**Document extract**
=-=-=-=-=
-Re: could only be replicated to 0 nodes, instead of 1
Suresh Srinivas 2012-09-04, 17:05
- A datanode is typically kept free with up to 5 free blocks (HDFS block
size) of space.
- Disk space is used by mapreduce jobs to store temporary shuffle spills
also. This is what "dfs.datanode.du.reserved" is used to configure. The
configuration is available in hdfs-site.xml. If you have not configured it
then reserved space is 0. Not only mapreduce, other files also might take
up the disk space.
When these errors are thrown, please send the namenode web UI information.
It has storage related information in the cluster summary. That will help
On Tue, Sep 4, 2012 at 9:41 AM, Keith Wiley <[EMAIL PROTECTED]> wrote:
> I've been running up against the good old fashioned "replicated to 0
> nodes" gremlin quite a bit recently. My system (a set of processes
> interacting with hadoop, and of course hadoop itself) runs for a while (a
> day or so) and then I get plagued with these errors. This is a very simple
> system, a single node running pseudo-distributed. Obviously, the
> replication factor is implicitly 1 and the datanode is the same machine as
> the namenode. None of the typical culprits seem to explain the situation
> and I'm not sure what to do. I'm also not sure how I'm getting around it
> so far. I fiddle desperately for a few hours and things start running
> again, but that's not really a solution...I've tried stopping and
> restarting hdfs, but that doesn't seem to improve things.
> So, to go through the common suspects one by one, as quoted on
> • No DataNode instances being up and running. Action: look at the servers,
> see if the processes are running.
> I can interact with hdfs through the command line (doing directory
> listings for example). Furthermore, I can see that the relevant java
> processes are all running (NameNode, SecondaryNameNode, DataNode,
> JobTracker, TaskTracker).
> • The DataNode instances cannot talk to the server, through networking or
> Hadoop configuration problems. Action: look at the logs of one of the
> Obviously irrelevant in a single-node scenario. Anyway, like I said, I
> can perform basic hdfs listings, I just can't upload new data.
=-=-=-=-=
**Material provided**
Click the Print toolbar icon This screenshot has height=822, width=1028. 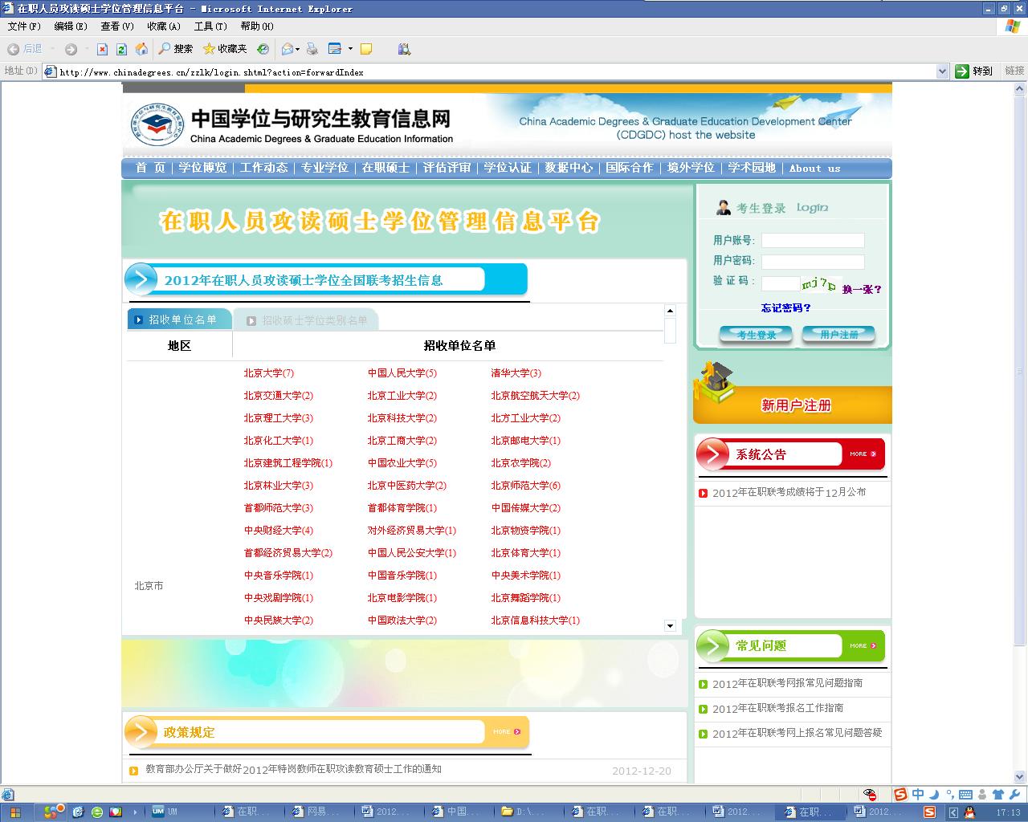tap(312, 49)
=-=-=-=-=
Extend the Hadoop mailing-list thread above about the "replicated to 0 nodes" error, starting right after its last sentence.

**Answer for this exercise**
> • Your DataNode instances have no hard disk space in their configured data
> directories. Action: look at the dfs.data.dir list in the node
> configurations, verify that at least one of the directories exists, and is
> writeable by the user running the Hadoop processes. Then look at the logs.
> There's plenty of space, at least 50GB.
> • Your DataNode instances have run out of space. Look at the disk capacity
> via the Namenode web pages. Delete old files. Compress under-used files.
> Buy more disks for existing servers (if there is room), upgrade the
> existing servers to bigger drives, or add some more servers.
> Nope, 50GBs free, I'm only uploading a few KB at a time, maybe a few MB.
> • The reserved space for a DN (as set in dfs.datanode.du.reserved is
> greater than the remaining free space, so the DN thinks it has no free space
> I grepped all the files in the conf directory and couldn't find this
> parameter so I don't really know anything about it. At any rate, it seems
> rather esoteric, I doubt it is related to my problem. Any thoughts on this?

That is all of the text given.